Founders rarely plan for compliance until scale forces it into focus. As audits, enterprise deals, and global regulations pile up, manual GRC work becomes a growth bottleneck—pushing companies toward intelligence-driven, always-on compliance systems.

Girish Redekar and Raghuveer Kancherla
Whenever a new company is born, founders sprint towards the familiar frontiers of product, market fit, customers, and capital. What almost never appears on the early roadmap is compliance. It sits quietly in the background until scale arrives. Then it reveals itself as a core operational function. Most teams discover this while closing enterprise customers, raising funding, or preparing for audits. They end up doing compliance not once, but repeatedly.
And when vendors begin sending questionnaires and access review requests, the workload grows even further. Evidence collection, policy updates, risk logs, system checks, and attestation trails expand into a parallel universe that founders never planned for.
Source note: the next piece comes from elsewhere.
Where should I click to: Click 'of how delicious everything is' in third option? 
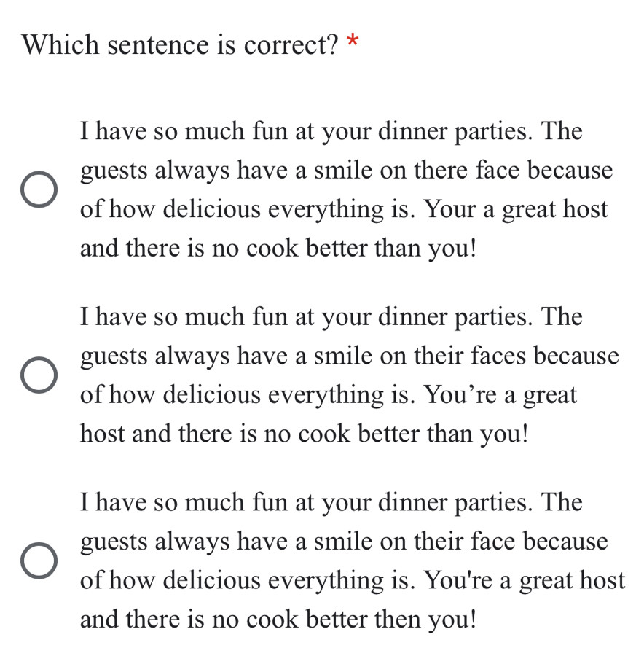click(x=246, y=580)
The strain has intensified further after GDPR enforcement in 2018. What was once an occasional audit has shifted into an expectation of continuous clarity around data flows, access patterns, and control behavior.
The Hidden Operational Cost of Hypergrowth
Hypergrowth introduces a parallel workload that most founders and CTOs never plan for. As companies begin selling to enterprises, entering new markets, or preparing for funding rounds, compliance shifts from being a nice-to-have to becoming table stakes. Leaders suddenly find themselves spending hours interpreting frameworks, collecting evidence, responding to security questionnaires, and coordinating with auditors. Despite operating on modern cloud stacks, much of this work still lives in spreadsheets and email threads.
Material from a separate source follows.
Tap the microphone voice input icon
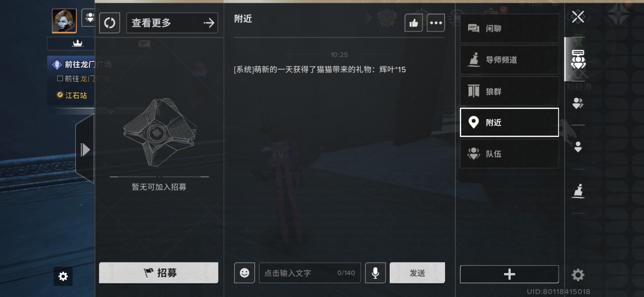This screenshot has width=644, height=297. click(x=375, y=273)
The cost is not just administrative; it is strategic. Time consumed by manual compliance work is time taken away from refining product-market fit, responding to customer feedback, unlocking new segments, and articulating value to investors. For companies expanding across geographies, overlapping regulatory expectations intensify the strain. Compliance should enable hypergrowth, but without the right systems, its manual overhead often slows progress at the moment speed matters most.
Where Traditional Approaches Fall Short
For Sprinto’s founders, this challenge was not theoretical. While building Recruiterbox, Girish Redekar and Raghuveer Kancherla encountered rising compliance demands at every stage of scale. Meeting standards like SOC 2 or ISO 27001 required more than documentation; it demanded a clear understanding of how systems, users, vendors, risks, and controls interacted in an environment that was constantly changing. Existing tools captured data but failed to surface what needed attention or why.
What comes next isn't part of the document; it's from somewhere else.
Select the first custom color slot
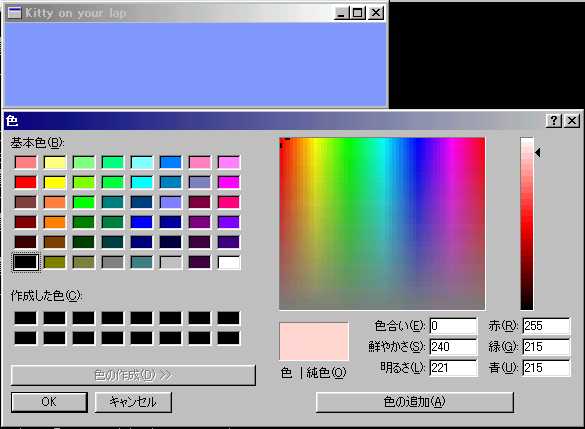The width and height of the screenshot is (585, 429). click(x=26, y=318)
As the founders validated this experience with other fast-growing companies, a clear pattern emerged. Compliance tools were built for static environments, while modern organisations change daily. Without context, automation remained shallow and teams were left reconstructing reality each time scrutiny arose. This gap revealed the need for a new approach: compliance systems that understand how a business operates and adapt continuously. That insight set the foundation for Sprinto and leads directly into the role of intelligence-driven, agentic systems in modern compliance.
“Most GRC tools collect information, but they don’t tell you what to do with it,” Girish says. “Teams are left with data, not direction.”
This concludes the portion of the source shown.